The aim of the project:
to train highly qualified personnel for the service of the Church in
the fields of education, theological research, church art, journalism,
etc., and to prepare candidates for priesthood.
St.Tikhon's Orthodox
Institute was founded in March 1992 on the basis of the Evening Theological
Courses. The first enrollment to its day-time department took place in
Autumn 1992. The institute soon became popular among Orthodox young people
in Moscow and Moscow region. About 300 students have been enrolled every
year. In the Autumn of 1994 the total number of the students at the day
and evening departments was 980. A preparatory department was opened for
some 140 entrants in February 1994. A department for non-Muscovites was
opened in Autumn 1993. Correspondence departments for three other cities
were opened in Autumn 1994. In December 1993 the institute was granted
a state license allowing it to train bachelors in 11 disciplines.
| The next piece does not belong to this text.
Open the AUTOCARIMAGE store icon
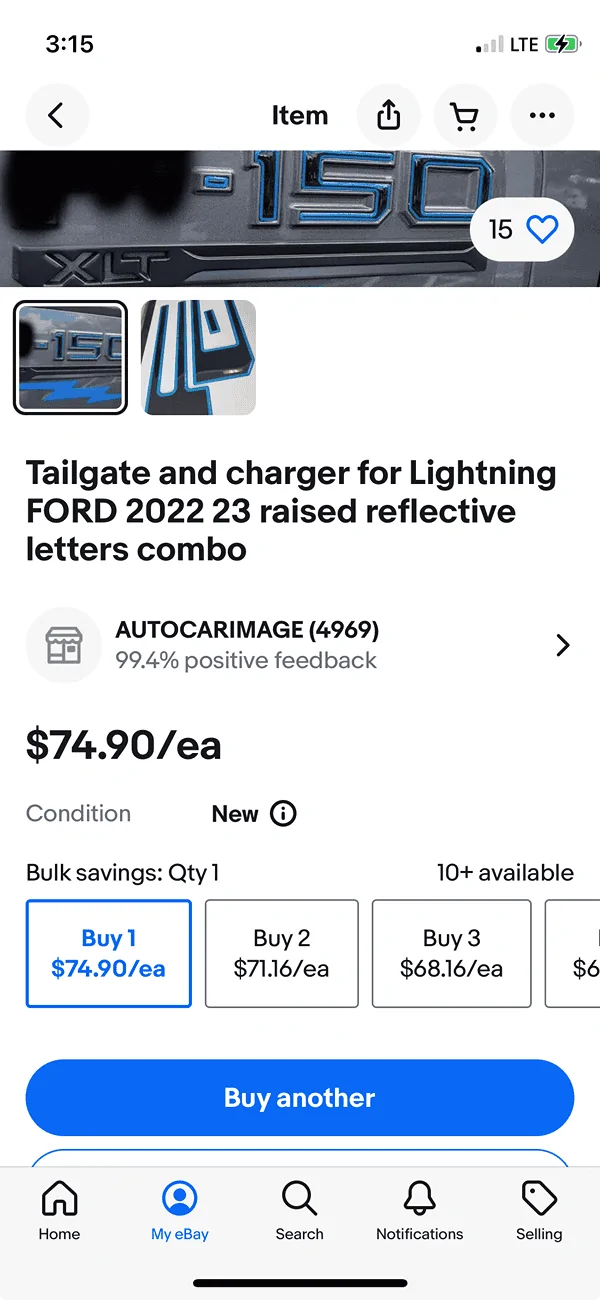The image size is (600, 1300). pyautogui.click(x=63, y=645)
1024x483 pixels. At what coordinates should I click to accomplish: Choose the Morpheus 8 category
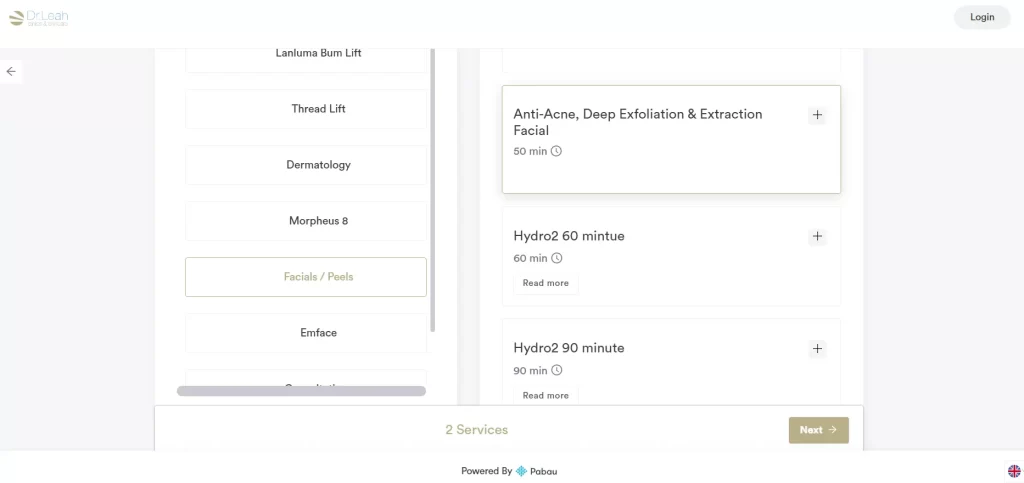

In prospect,
after three graduations, it will obtain a state accreditation. In summer
1994, His Holiness Patriarch Alexy presented the first 36 graduates with
Bachelor of Theology certificates.
New
study courses are under preparation. Since Autumn 1994, the institute has
offered training in several new professions including a teacher of Russian
History, a teacher of a foreign language and a teacher of the Philology
of Eastern Christianity. These disciplines together with the Russian Language
and Literature, which was taught before, cover all the major humanitarian
disciplines taught in general education schools. Along with teachers, the
institute trains clergy with higher theological education, as well as catechists,
specialists in church singing and art, thus embracing the most important
aspects in life of the Russian Orthodox Church today. The institute also
runs 2 workshops for gold-sewing, 2 workshops for mosaics craft, one workshop
for icon-painting and one workshop for icon restoration. These 6 workshops
are run in various parts of Moscow. The institute has set up a publishing
house of its own. Last year it produced 4 sizable books and a large amount
of information and advertising products. It is planned to publish over
10 editions in the nearest future.
Preparation of educational aids has occupied a considerable place in
the publishing work of the institute. For two and a half years the institute
has managed to secure equipment for the entire technological cycle of preparing
and multiplying lecture texts. Some 25 lectures a week are delivered at
the institute. Most of them are recorded and then fed into a computer.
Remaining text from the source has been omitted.